Content starts

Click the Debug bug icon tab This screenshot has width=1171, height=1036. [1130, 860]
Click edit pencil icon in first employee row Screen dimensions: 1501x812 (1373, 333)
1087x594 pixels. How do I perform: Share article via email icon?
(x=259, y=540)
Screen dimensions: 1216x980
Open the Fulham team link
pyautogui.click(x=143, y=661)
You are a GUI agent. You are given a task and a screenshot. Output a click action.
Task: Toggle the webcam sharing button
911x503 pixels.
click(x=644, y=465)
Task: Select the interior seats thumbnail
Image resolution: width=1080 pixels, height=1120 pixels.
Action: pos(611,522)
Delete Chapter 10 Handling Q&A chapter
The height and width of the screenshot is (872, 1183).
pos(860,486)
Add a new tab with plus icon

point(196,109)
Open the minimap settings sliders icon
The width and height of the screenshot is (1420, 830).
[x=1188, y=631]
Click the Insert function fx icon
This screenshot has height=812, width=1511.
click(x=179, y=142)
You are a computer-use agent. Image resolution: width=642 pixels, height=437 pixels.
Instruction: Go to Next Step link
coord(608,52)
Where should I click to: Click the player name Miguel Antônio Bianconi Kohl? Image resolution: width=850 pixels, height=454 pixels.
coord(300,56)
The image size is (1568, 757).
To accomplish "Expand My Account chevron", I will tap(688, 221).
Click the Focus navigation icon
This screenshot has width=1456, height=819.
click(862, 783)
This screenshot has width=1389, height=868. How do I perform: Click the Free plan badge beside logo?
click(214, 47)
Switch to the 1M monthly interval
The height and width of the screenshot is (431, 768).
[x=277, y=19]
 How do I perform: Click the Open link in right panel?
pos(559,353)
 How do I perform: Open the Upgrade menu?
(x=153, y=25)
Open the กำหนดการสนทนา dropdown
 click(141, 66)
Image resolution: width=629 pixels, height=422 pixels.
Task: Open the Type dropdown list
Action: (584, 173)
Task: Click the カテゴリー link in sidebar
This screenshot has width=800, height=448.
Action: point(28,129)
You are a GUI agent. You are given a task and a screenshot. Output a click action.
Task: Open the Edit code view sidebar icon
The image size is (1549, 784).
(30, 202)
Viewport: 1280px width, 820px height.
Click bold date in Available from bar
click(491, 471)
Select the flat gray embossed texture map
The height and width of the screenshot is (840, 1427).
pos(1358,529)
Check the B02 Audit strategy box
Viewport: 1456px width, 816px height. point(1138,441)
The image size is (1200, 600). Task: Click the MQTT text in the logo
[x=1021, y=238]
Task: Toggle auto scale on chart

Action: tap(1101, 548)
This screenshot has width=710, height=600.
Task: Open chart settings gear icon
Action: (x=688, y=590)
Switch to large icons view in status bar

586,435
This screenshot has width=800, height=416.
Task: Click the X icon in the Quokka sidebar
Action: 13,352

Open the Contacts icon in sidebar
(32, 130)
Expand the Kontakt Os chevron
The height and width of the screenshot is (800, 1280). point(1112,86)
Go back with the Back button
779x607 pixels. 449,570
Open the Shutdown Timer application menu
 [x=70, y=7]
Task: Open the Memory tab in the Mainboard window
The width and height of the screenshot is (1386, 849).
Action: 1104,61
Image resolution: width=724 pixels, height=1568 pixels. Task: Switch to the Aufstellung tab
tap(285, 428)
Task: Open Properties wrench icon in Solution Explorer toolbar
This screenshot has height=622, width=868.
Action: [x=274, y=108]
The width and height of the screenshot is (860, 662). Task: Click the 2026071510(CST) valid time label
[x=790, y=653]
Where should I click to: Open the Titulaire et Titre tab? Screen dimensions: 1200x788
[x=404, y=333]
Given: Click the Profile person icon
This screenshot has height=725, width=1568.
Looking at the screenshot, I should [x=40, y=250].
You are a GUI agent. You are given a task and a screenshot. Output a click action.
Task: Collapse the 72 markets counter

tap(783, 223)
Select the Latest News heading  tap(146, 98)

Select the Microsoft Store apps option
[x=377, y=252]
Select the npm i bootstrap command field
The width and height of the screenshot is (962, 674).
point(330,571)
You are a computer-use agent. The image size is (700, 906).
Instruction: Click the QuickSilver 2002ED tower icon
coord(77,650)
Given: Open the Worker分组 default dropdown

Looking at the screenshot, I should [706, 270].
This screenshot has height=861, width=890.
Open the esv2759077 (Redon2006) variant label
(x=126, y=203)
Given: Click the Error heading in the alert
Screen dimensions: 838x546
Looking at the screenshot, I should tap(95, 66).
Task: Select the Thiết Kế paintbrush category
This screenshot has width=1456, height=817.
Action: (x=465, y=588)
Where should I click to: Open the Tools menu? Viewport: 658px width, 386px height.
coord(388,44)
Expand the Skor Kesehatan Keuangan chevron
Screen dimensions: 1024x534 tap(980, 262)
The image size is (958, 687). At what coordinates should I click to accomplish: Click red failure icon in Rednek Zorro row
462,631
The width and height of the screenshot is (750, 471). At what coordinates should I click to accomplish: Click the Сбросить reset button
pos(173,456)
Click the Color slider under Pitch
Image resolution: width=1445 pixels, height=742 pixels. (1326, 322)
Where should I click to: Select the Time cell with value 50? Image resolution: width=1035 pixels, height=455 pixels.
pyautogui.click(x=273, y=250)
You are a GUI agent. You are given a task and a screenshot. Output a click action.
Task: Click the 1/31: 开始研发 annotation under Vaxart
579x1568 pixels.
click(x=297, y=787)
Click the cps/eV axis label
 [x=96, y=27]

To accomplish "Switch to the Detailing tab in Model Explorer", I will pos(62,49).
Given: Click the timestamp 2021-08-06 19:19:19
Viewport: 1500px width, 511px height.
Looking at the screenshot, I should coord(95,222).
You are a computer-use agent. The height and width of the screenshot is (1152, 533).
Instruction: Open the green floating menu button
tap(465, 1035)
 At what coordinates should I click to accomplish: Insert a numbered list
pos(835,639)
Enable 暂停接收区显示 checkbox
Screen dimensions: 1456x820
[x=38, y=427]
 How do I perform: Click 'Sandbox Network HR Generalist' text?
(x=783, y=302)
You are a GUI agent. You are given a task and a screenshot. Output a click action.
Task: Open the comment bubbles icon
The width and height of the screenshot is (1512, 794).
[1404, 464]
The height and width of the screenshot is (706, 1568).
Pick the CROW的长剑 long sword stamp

Content ends

Exercise
All that should appear in the response is the run of lines from the first line of the entries through the line containing "Task: Select the interior seats thumbnail", copied exactly.

Task response
Click the Debug bug icon tab This screenshot has width=1171, height=1036. [1130, 860]
Click edit pencil icon in first employee row Screen dimensions: 1501x812 (1373, 333)
1087x594 pixels. How do I perform: Share article via email icon?
(x=259, y=540)
Screen dimensions: 1216x980
Open the Fulham team link
pyautogui.click(x=143, y=661)
You are a GUI agent. You are given a task and a screenshot. Output a click action.
Task: Toggle the webcam sharing button
911x503 pixels.
click(x=644, y=465)
Task: Select the interior seats thumbnail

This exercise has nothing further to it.